The newer studies with the new filter have also shown improved response rates.  The following slide from the corporate presentation highlights how the overall response rate (ORR) appears to be higher with the 2nd generation filter.  

 

Thus, the evidence points to CHEMOSTAT this time around being a better-tolerated treatment with improved efficacy.  Furthermore, since the study is a single-arm study, we do not have to worry about placebo response.  

 

Though there is some limited risk from running a single-arm study there are numerous examples of oncology approvals using such designs - especially when there is a high unmet medical need, which is the case here in OM with no approved therapies.  In fact, it is almost standard practice if a drug is effective enough to run it in a refractory population lacking approved treatment to garner the fastest path to market.  

 



Intellectual Property

DCTH has extensive IP surrounding their drug device platform.  Some of the patents are listed below.  The patent portfolio actually understates how long-tailed this asset is.  This is a drug-device that directly delivers drug to the liver… it would be impossible to do typical bioequivalence studies.  In addition, since the FDA approves drug and device combinations together this is very difficult for generics to pursue (look at Advair).  There is no real path for a generic version of this drug-device combination to be approved.  

 



New Management and Board

Management and the BoD has been overhauled this year.  Currently there are 5 members of the BoD, of which 3 have joined in the past 6 months.  Rosalind Advisors the top shareholder has 2 seats on the board.  

 

  • On Feb 14th, they appointed Elizabeth Czerepak to the BoD.  
  • Rosalind then got the right to name 2 directors and to reduce the number of BoD to six if they invested capital in the next fundraise.  
  • On May 1st, DCTH did a $22M public offering with Rosalind participating.  Then on May 6th Rosaline appointed 2 directors.  
  • On May 11th Dr.

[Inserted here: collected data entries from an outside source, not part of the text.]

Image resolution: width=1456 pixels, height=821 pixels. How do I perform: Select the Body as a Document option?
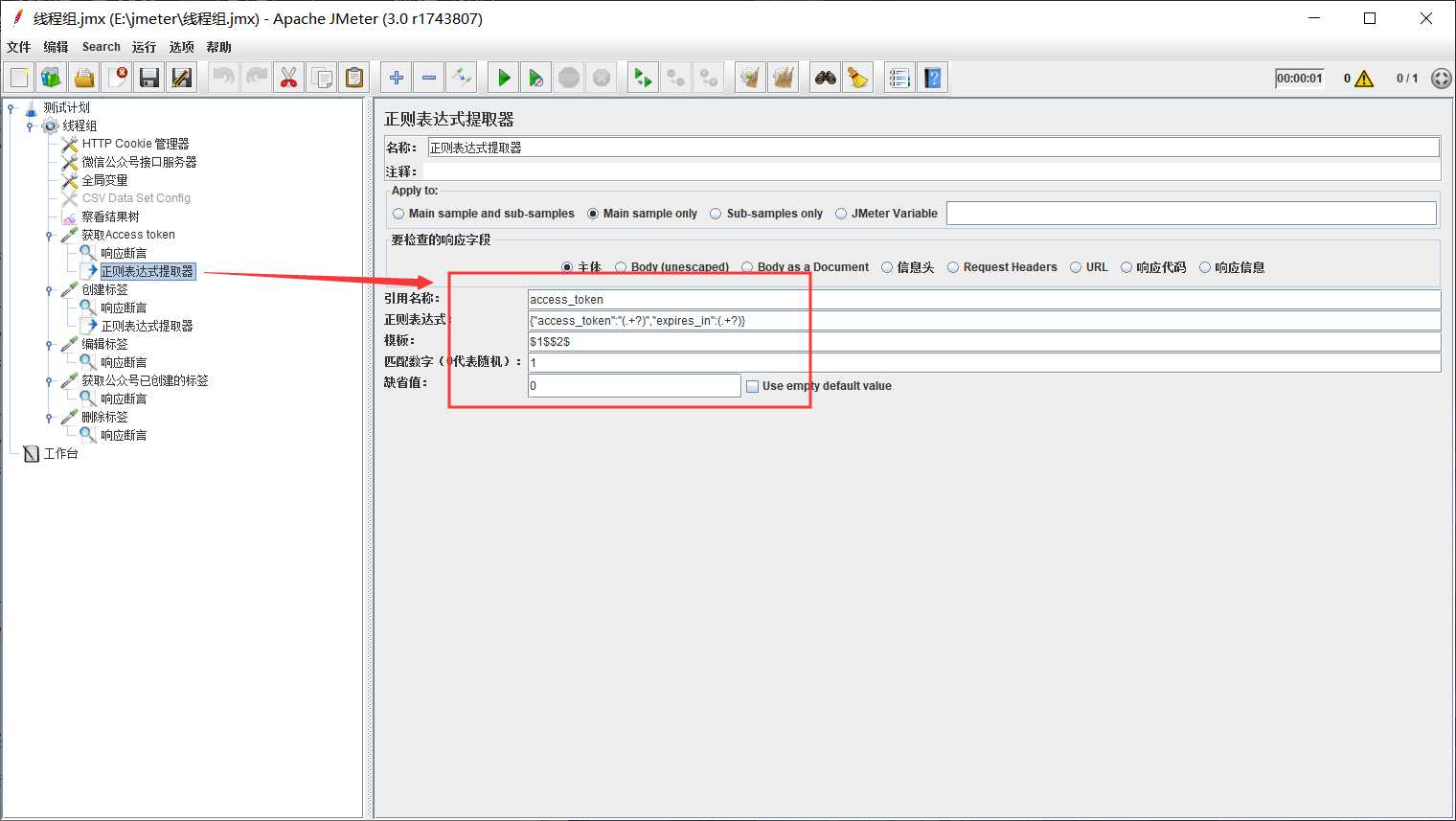point(747,267)
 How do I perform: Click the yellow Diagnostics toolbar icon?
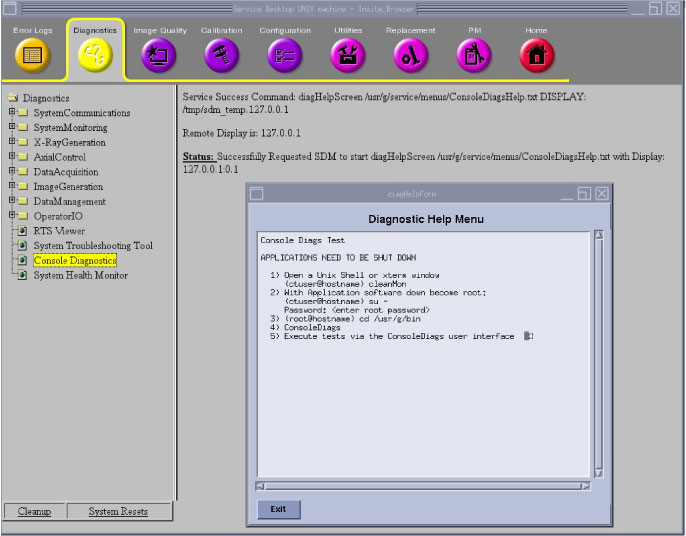click(x=95, y=56)
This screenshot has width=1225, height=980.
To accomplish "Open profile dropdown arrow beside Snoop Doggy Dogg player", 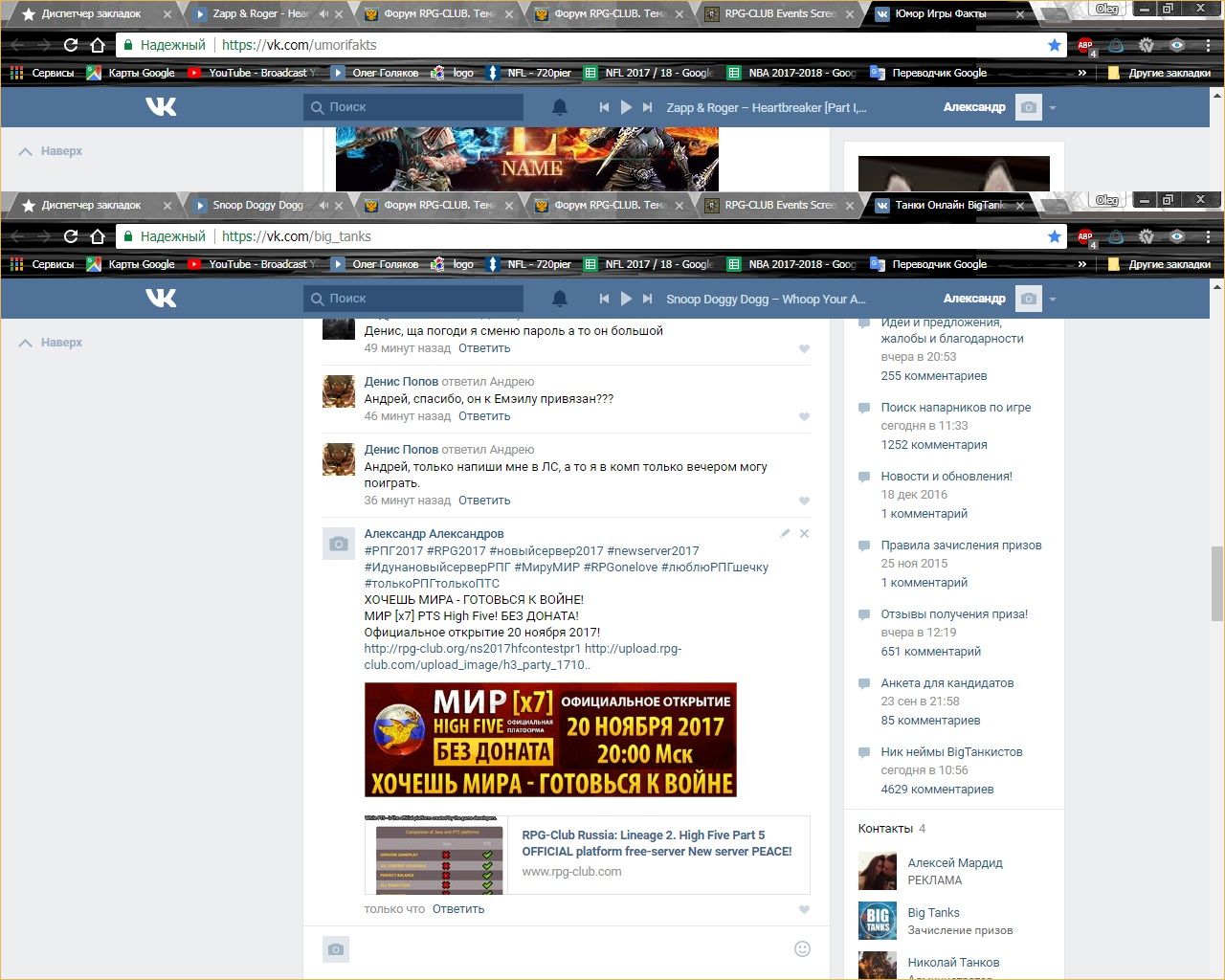I will (x=1053, y=299).
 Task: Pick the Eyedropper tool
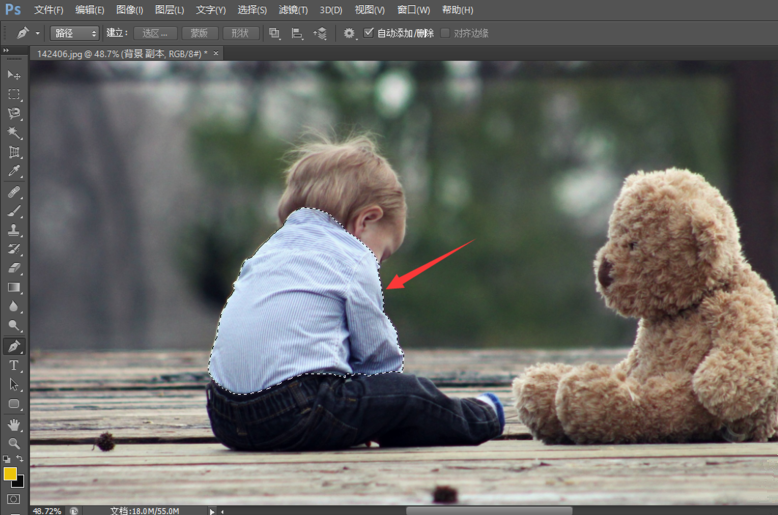click(14, 172)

Taglietti resigned from the BoD - he was the head of the Compensation Committee.  
  • The CEO J. Simpson resigned as CEO and from the BoD on May 22nd.  The CFO also resigned.  
  • Mr. Rueckert resigned on June 2nd from the BoD - he was the chair of the Audit Committee.  
  • On June 11th Czerepak was appointed chair of the Audit Committee.  
  • The interim CEO right now is John Purpura, formerly the EVP of Global Operations at DCTH.  A search for a new/permanent CEO is currently underway.  

 

Valuation

EV/Revenue multiples for mature biotech is at 5x 2024 revenues.  With 1,500 cases of metastatic OM each year in the US and estimated pricing of $50,000 per treatment and 4 treatments per person yields a $300M market potential.  At 50% peak penetration that means $150M in sales.  At the 5x 2024 EV/Rev multiple this would imply $750 in EV at 100% probability of success.  With 6.5M shares outstanding and 4M warrants and a net cash position (including warrant conversion) of $65M that yields a $77 PT.  

I do not hold a position with the issuer such as employment, directorship, or consultancy.
I and/or others I advise do not hold a material investment in the issuer's securities.

Catalyst

 
  • Readout from the P3 FOCUS study at year-end 2020/early 2021.